The Office of Foreign Assets Control, or OFAC, usually deals with terrorists or drug traffickers, not Hyde Park moms. CBS 2 asked a global trade law expert to help explain what was at play in Darko's situation.
"Blocked funds are a decent amount of work that we're doing right now," said Marvin McPherson, a Chicago international trade attorney.
McPherson explained that algorithms used internally by banks might flag transactions that reference Cuba and then hold someone's money, because of federal rules about foreign assets control.
"When it comes to sanctions, everyone has to comply," he said.
McPherson pointed to a 2015 settlement in whichin penalties for improperly screening transactions involving countries with trade restrictions like Iran, Sudan, and Cuba.
The island is also under embargo.
"This limits travel there," McPherson said. "This limits the amount of money you can pay towards Cuba."
Darko shared with CBS 2 her plea to get her childcare money that was unintentionally labeled "Cuba" to be released. It took 11 months for the OFAC to respond, and the agency told her to call back her bank.
"I went to Chase Bank like, 'Oh, OFAC says I got the license. May I have my money?'" she said. "And they were like, 'Oh no.'"
Chase said to call OFAC again, and the agency said to call the bank again. They went back and forth for three years.

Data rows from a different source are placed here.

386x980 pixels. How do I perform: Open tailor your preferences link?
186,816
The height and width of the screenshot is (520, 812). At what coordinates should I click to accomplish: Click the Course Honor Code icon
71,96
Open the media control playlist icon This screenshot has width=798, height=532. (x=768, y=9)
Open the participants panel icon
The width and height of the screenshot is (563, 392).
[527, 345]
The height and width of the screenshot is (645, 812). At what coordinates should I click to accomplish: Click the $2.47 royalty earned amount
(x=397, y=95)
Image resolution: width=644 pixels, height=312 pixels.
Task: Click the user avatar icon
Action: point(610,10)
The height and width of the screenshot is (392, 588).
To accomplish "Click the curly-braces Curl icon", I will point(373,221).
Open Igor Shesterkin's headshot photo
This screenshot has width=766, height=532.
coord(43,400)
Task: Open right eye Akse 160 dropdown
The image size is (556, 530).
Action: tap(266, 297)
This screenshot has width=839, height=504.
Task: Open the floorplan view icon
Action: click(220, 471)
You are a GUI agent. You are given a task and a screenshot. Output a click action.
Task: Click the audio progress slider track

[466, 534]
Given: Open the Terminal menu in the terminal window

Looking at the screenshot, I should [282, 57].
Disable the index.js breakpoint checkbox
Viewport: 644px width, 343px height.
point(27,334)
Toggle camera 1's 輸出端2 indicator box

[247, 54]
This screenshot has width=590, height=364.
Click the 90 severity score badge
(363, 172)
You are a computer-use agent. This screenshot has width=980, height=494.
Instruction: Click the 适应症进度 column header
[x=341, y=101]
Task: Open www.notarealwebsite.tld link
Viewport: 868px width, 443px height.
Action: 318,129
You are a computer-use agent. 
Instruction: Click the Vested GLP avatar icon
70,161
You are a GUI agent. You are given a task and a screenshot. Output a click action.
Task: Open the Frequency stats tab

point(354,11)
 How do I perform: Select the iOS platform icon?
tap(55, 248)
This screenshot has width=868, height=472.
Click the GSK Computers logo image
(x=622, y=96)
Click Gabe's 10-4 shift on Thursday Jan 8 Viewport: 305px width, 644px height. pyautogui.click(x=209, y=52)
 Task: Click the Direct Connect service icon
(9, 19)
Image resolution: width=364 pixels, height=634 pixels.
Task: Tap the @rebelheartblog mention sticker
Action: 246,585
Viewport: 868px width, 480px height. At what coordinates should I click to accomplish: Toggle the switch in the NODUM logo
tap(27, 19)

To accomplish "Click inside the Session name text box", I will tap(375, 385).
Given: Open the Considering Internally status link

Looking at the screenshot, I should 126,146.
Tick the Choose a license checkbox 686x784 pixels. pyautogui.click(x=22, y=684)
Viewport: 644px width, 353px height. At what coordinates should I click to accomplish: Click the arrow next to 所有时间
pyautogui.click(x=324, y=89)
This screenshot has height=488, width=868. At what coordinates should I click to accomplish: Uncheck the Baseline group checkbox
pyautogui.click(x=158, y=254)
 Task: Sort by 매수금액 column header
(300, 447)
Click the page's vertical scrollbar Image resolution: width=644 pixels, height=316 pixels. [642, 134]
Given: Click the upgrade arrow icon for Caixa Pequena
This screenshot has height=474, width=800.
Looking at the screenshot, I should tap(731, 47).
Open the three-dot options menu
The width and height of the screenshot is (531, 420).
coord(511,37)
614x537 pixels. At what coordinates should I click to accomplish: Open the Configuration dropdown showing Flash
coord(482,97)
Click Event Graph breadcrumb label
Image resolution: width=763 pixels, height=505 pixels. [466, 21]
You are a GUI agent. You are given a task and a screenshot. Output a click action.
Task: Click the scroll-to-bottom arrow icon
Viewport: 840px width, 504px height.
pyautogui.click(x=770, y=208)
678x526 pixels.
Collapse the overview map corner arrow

It took so long that her toddler is now in kindergarten.
Victory: "If you could do this all over and rename that memo, what would you call it?"
Darko: "More than likely 'Carlos' or 'childcare expenses.'"
So, what other words would McPherson suggest customers not put in their memo line?
"I would suggest not using other sanctioned countries' names, such as Syria, Russia," he said.
He suggested to also keep the line free of jokes about weapons, drugs, or illegal activities, and be especially careful with transactions of $500 or more.
A Chase spokesperson would not explain why but also said the bank unblocked the $600 and released it back to Carlos' dad last March. But he still didn't have the money.
His bank, the California Credit Union, couldn't find a record of the Chase refund. It took several inquiries by CBS 2 for the two banks to figure out the problem, but the Hyde Park mom still doesn't have the childcare money.